The records below are to be output exactly, except for their pictures.

[Start of section]

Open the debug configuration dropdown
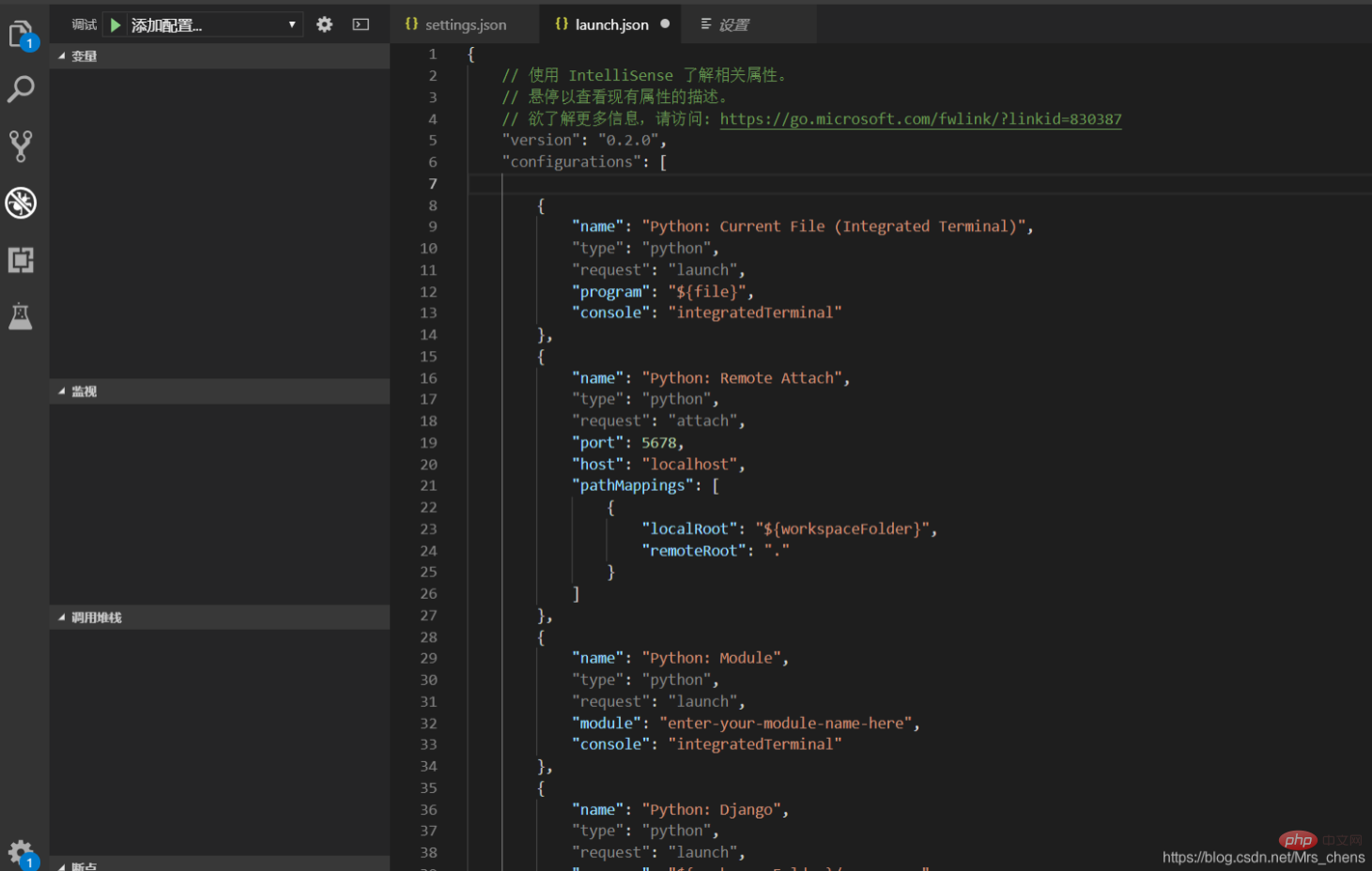tap(215, 24)
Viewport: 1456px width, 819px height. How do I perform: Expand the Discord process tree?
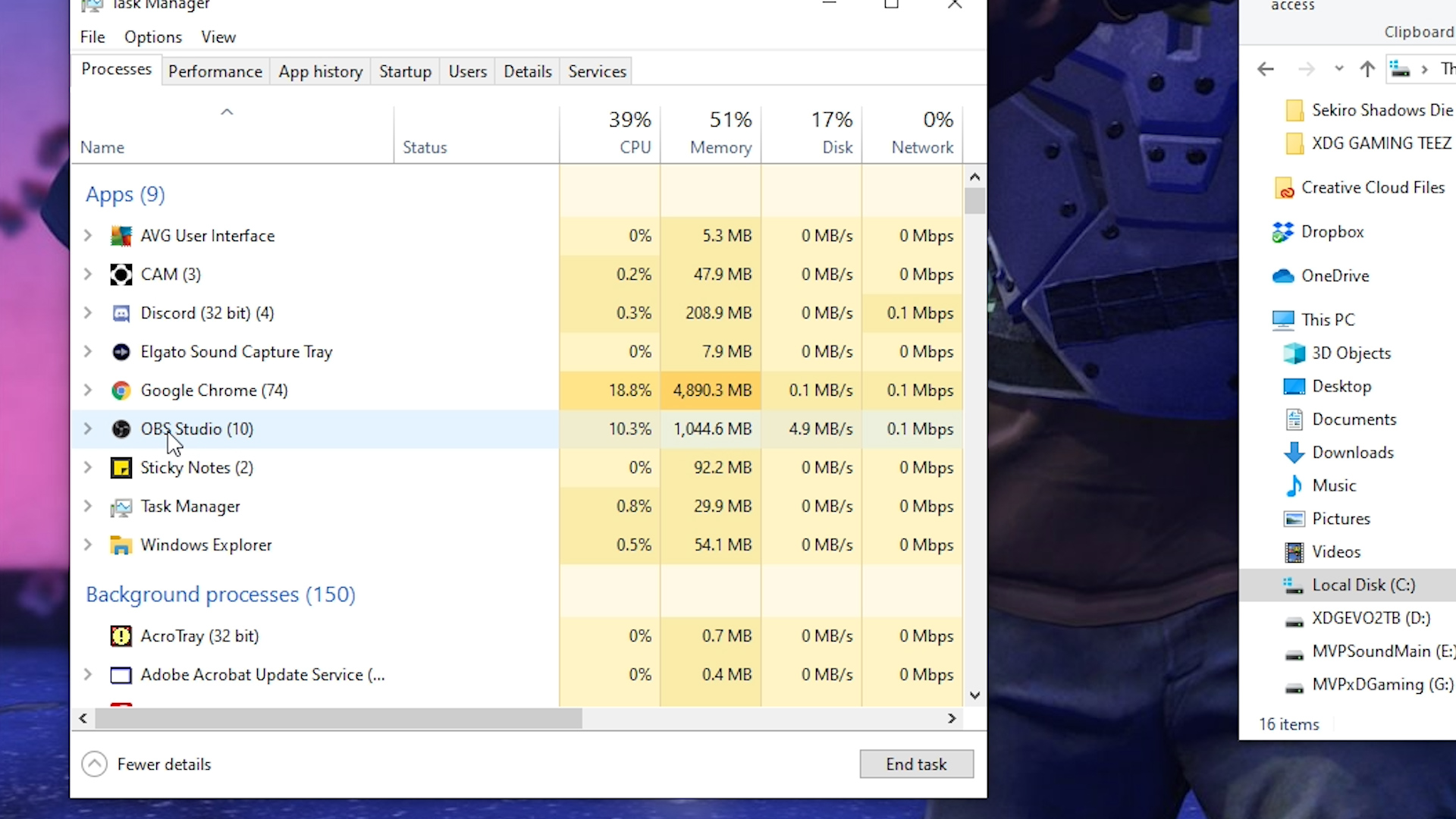click(87, 312)
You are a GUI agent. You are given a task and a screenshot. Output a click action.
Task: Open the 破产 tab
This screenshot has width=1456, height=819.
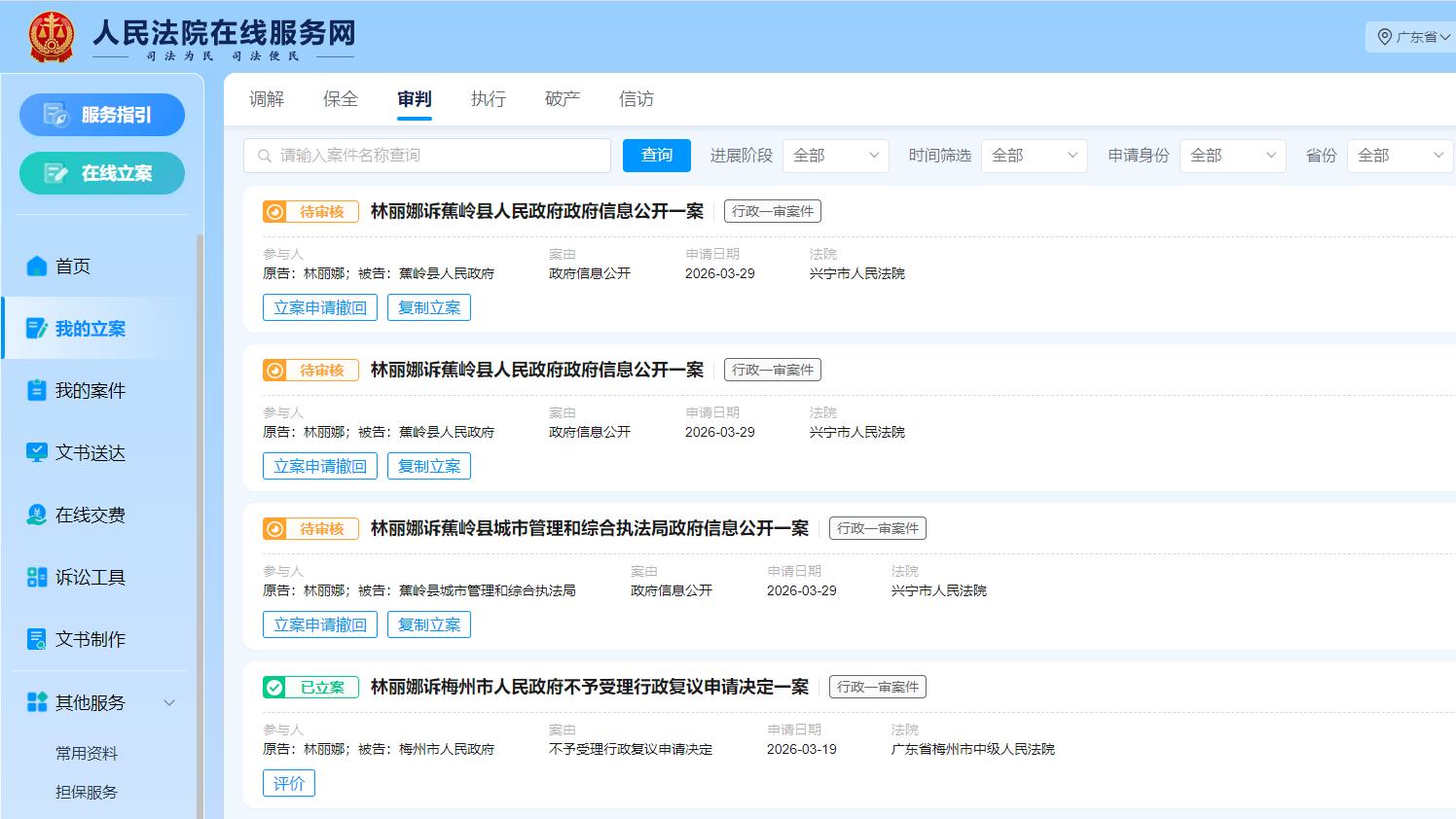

[End of section]

→ COMPLETED EXERCISE
Open the debug configuration dropdown
tap(215, 24)
Viewport: 1456px width, 819px height. How do I perform: Expand the Discord process tree?
click(87, 312)
You are a GUI agent. You are given a task and a screenshot. Output a click action.
Task: Open the 破产 tab
This screenshot has width=1456, height=819.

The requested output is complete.